The enforcement is selective – almost nobody gets prosecuted for this specifically. But the crime exists. The evidence exists (your signed form plus any evidence of marijuana use that could surface later). And if prosecutors ever have a reason to come after you for something else, that Form 4473 lie becomes an easy additional charge.
At Spodek Law Group, weve seen clients genuinely shocked to learn that there legal, regulated, taxed marijuana use makes them federal criminals every time they touch a firearm. The federal government hasnt reconciled gun laws with state marijuana legalization. Until they do, the trap remains.
The Honest Mistake Defense – Does It Work?
People ask whether they can claim the lie was an honest mistake. “I didnt know about that old conviction.” “I thought expungement cleared my record.” “I misunderstood the question.”
Heres the reality. The honest mistake defense exists in theory but rarely works in practice.
The statute requires that the false statement be made “knowingly” – meaning you knew what you were writing was false. If you genuinely, honestly beleived your statement was true, thats a defense. But prosecutors dont have to take your word for it. They get to present evidence about what you knew.
Did you go through a criminal trial? Then you knew you had a conviction. Did you read the warning about marijuana? Then you knew federal law still prohibits it. Did you sign the certification that says you understand the questions? Then you cant claim confusion.
The form itself is designed to eliminate mistake defenses. Every question has explanatory text. The certification requires you to confirm you “understand” the questions. Your signature acknowledges that false statements are federal crimes.
Prosecutors argue that anyone who signs Form 4473 has acknowledged understanding the questions and the consequences of lying. That signature undermines almost any mistake defense you could raise.
Where mistake defenses occasionally work is in genuinely ambiguous situations. Maybe your conviction was in a state that uses different terminology. Maybe the question about mental health commitment dosent clearly cover your specific situation. Maybe theres a legitimate legal dispute about whether your prior offense qualifies as a prohibiting conviction.

_Task requirements:_
1 – In the passage on Form 4473 false statements, what does the certification require you to confirm about the questions?
2 – Carry on the passage about Form 4473 false statements from its last sentence, keeping its subject and tone.
You won't need the listing for this work.

(Stored data)
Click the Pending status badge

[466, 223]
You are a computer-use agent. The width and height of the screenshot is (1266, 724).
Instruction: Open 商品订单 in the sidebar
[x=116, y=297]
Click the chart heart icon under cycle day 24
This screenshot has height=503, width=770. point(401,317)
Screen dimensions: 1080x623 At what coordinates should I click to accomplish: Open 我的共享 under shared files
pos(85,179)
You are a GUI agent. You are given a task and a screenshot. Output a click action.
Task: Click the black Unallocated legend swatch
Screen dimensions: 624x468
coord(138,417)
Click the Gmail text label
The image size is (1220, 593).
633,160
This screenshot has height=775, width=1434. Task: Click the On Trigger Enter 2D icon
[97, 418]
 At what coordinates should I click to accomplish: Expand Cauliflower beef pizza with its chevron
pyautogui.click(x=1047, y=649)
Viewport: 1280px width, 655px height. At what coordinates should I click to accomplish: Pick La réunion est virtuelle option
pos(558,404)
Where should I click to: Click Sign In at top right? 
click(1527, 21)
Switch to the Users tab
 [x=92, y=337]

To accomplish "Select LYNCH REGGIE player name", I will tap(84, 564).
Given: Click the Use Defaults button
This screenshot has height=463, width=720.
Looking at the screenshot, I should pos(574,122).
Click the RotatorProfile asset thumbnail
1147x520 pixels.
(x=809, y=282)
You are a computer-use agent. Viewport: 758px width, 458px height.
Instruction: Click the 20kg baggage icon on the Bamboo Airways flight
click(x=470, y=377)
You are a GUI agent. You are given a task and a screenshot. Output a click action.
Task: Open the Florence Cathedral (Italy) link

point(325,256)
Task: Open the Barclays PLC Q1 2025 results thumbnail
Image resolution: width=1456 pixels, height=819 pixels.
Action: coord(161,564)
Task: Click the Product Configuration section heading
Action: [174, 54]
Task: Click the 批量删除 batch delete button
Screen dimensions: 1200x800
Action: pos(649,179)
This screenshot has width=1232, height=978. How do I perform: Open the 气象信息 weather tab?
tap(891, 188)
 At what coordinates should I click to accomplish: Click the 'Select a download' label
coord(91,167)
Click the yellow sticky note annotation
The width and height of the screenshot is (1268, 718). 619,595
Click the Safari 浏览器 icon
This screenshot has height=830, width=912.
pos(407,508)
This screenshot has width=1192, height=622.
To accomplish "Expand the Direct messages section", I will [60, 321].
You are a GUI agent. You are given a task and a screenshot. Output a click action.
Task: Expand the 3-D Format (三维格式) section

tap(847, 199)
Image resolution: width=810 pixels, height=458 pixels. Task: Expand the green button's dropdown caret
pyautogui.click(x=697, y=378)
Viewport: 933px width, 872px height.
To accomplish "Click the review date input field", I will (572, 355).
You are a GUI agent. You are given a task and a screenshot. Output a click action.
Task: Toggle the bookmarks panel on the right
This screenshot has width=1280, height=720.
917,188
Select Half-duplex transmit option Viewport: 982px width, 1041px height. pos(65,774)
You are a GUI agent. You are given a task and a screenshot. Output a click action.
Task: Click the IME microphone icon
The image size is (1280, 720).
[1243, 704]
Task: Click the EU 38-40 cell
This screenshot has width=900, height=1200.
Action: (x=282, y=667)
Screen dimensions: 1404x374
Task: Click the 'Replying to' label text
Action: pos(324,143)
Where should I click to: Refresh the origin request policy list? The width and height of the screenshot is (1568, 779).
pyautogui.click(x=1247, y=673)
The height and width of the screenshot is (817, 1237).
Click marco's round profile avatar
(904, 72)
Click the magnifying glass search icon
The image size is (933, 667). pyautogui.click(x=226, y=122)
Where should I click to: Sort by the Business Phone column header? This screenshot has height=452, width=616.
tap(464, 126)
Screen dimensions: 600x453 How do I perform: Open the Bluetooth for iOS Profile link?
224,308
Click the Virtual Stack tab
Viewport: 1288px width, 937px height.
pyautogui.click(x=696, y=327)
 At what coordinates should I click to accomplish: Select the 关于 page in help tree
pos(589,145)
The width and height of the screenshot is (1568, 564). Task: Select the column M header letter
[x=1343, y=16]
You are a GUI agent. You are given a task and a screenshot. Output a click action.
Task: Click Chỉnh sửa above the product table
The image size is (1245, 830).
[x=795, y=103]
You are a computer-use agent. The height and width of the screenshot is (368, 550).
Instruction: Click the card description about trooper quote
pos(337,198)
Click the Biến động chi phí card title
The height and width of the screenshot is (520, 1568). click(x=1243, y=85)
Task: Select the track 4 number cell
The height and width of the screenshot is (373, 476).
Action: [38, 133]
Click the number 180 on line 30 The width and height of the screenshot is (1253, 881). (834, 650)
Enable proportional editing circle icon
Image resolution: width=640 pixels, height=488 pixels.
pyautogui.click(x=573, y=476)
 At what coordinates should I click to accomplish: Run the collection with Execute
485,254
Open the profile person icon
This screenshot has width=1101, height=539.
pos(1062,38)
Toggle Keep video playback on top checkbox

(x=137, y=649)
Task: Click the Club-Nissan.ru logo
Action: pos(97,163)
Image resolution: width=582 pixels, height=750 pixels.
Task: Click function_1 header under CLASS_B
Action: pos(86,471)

_Answers for this exercise:_
1 – That you "understand" the questions.

2 –
But “I forgot” or “I didnt think it counted” almost never works. Courts assume that people who went through the criminal justice system remember it.
What To Do If You’ve Already Lied
If youve already submitted a Form 4473 with false information, heres the reality. You cant undo it. You cant go back and correct it. The crime is complete. What you CAN do is understand your exposure and plan accordingly.
First, dont compound the problem. If you lied once and got denied, do NOT try again at a different store. Multiple attempts dramatically increase prosecution risk. One denied transaction might be ignored. A pattern of attempts looks like intentional effort to arm yourself illegally.
Second, understand that your primary risk isnt standalone prosecution for the Form 4473 lie. Your risk is that the lie gets discovered during some other investigation and used against you. If your involved in any activity that might attract federal attention, that old Form 4473 is a ticking bomb.
Third, if federal agents contact you about firearms purchases – past or present – stop talking immediatly. Dont explain. Dont clarify. Dont try to help them understand what happened. Anything you say becomes evidence, and agents are trained to elicit incriminating statements.
Call Spodek Law Group at 212-300-5196 before you answer any questions. We handle federal firearms cases and understand how prosecutors build them. The consultation is confidential.
Your situation might not be as bad as you fear. Statistically, prosecution is unlikely. But that dosent mean you should talk to federal agents without an attorney. The government has your signed statement. Dont give them anything else.